Transcribe each of the following lines verbatim, omitting the pictures from your transcription.
Begin RECORD EXTRACTS
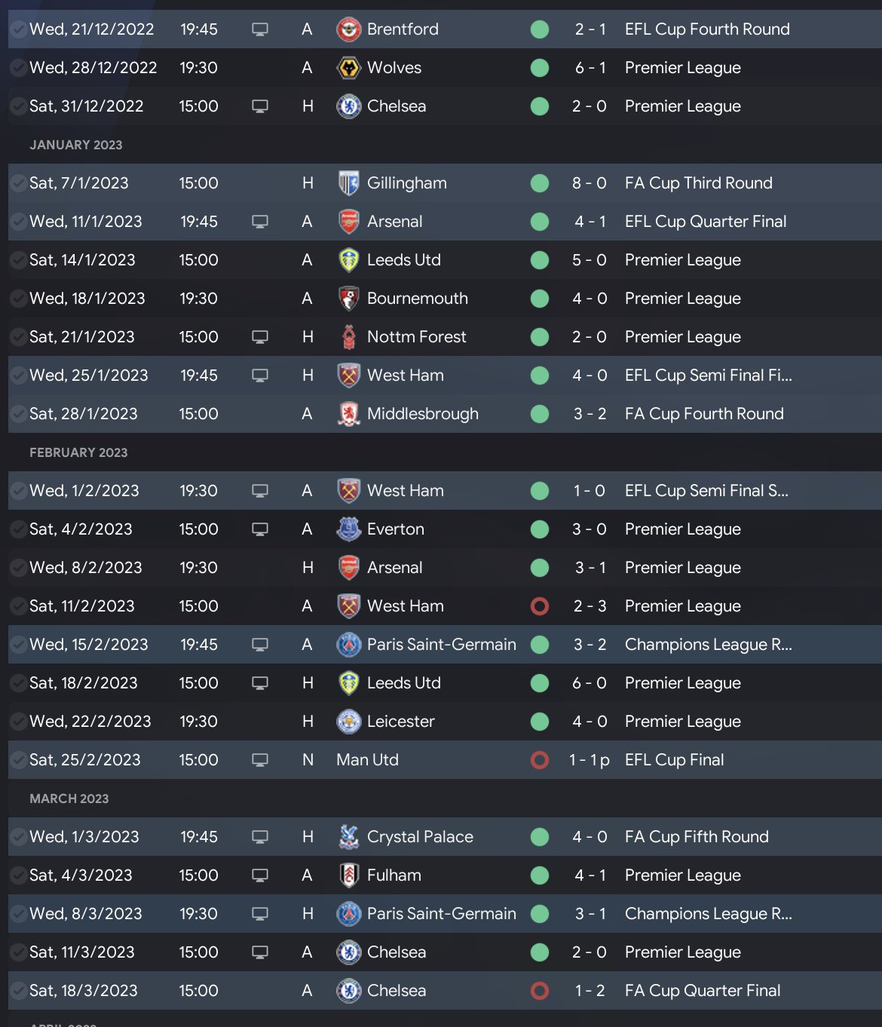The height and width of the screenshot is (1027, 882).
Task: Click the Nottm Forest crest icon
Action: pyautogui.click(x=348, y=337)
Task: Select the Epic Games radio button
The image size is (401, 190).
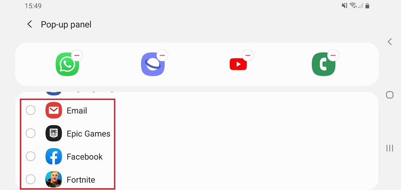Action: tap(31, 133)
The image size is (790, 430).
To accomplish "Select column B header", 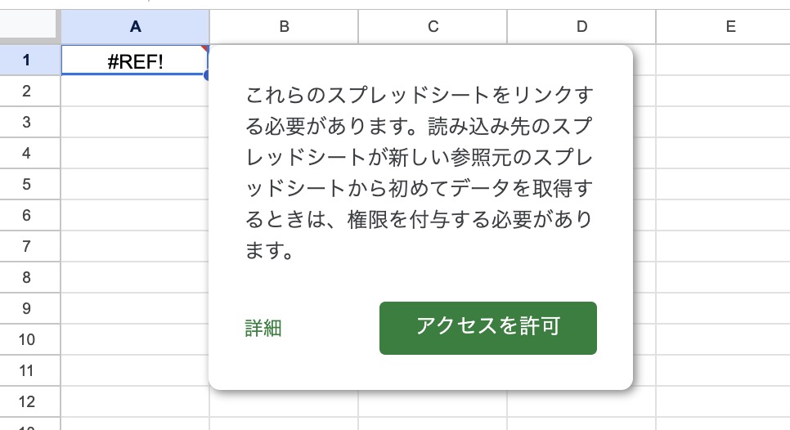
End RECORD EXTRACTS
> [ANSWER BELOW]
The height and width of the screenshot is (1027, 882).
Task: Click the Nottm Forest crest icon
Action: pyautogui.click(x=348, y=337)
Task: Select the Epic Games radio button
The image size is (401, 190).
Action: tap(31, 133)
The image size is (790, 430).
To accomplish "Select column B header", 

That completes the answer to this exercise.